Zukunftsforum

Ergänzungsleistungen

Projektteilnehmer mit Ergänzungsleistungen

1. Allgemeines zu den Ergänzungsleistungen:
Wer AHV oder IV bezieht, kann zur Deckung des Existenzbedarfes Ergänzungsleistungen beziehen. Diese werden individuell berechnet.

Die Ergänzungsleistungen beinhalten zwei finanzielle Beiträge:
-Jährliche Leistungen, die monatlich ausbezahlt werden
-Vergütung von Krankheitskosten und Behinderungskosten

2. Ergänzungsleistungen zur Deckung der Krankheitskosten
Die Ergänzungsleistungen finanzieren sämtliche Krankheitskosten, welche über die Grundversicherung anfallen. Dabei ist folgendes zu beachten:

-Der Kanton St. Gallen überweist einen bestimmten Beitrag direkt an die Krankenkasse zur Finanzierung der Krankenkassenprämie. Dieser festgelegte Betrag ist unabhängig von der realen Prämie und entspricht einer Durchschnittsprämie. Da im Projekt GS ist günstigste Versicherungslösung gewählt wird, liegt die effektive Assura-Jahresprämie deutlich unter dem vom Kanton überwiesenen Beitrag. Deshalb zahlt die Krankenkasse Assura den «zu viel» erhaltenen Betrag ans Projekt GS zurück zugunsten des Projektteilnehmers. Im Jahre 2019 waren dies rund 900 Fr.
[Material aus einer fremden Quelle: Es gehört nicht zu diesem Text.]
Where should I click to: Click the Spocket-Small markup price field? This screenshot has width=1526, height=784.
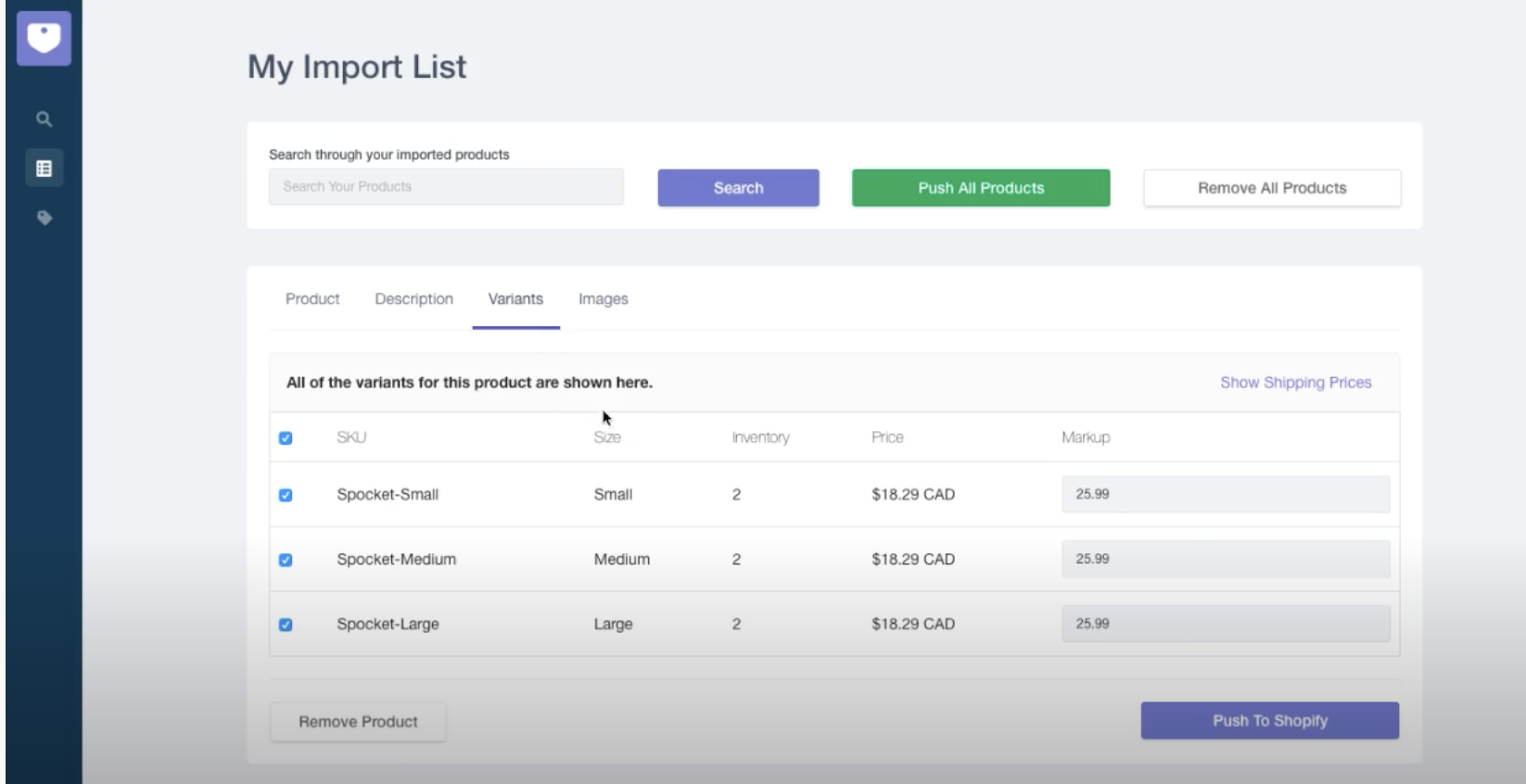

-Die SAV St. Gallen vergütet an den Patienten die selbstgetragenen Kosten bis zu einem Betrag von 1000 Fr. (Franchise von 300 sFr. plus Eigenbeteiligung von 10% bis maximal 700 sFr.). Diese Rückvergütung erfolgt nicht automatisch, sondern auf Antrag hin. Das Projektbüro erledigt dies für den Projektteilnehmer.

3. Zusammenfassung:
Eine Person mit Ergänzungsleistungen braucht keinen monatlichen Beitrag ans Projektbüro GS zu bezahlen. Durch die Optimierung der Prämie resultiert für ihn ein jährliches Plus von 900 Fr. auf seinem Konto. Dieses Geld stände dem Projektteilnehmer nicht zur Verfügung bei der Wahl einer teureren Krankenkasse.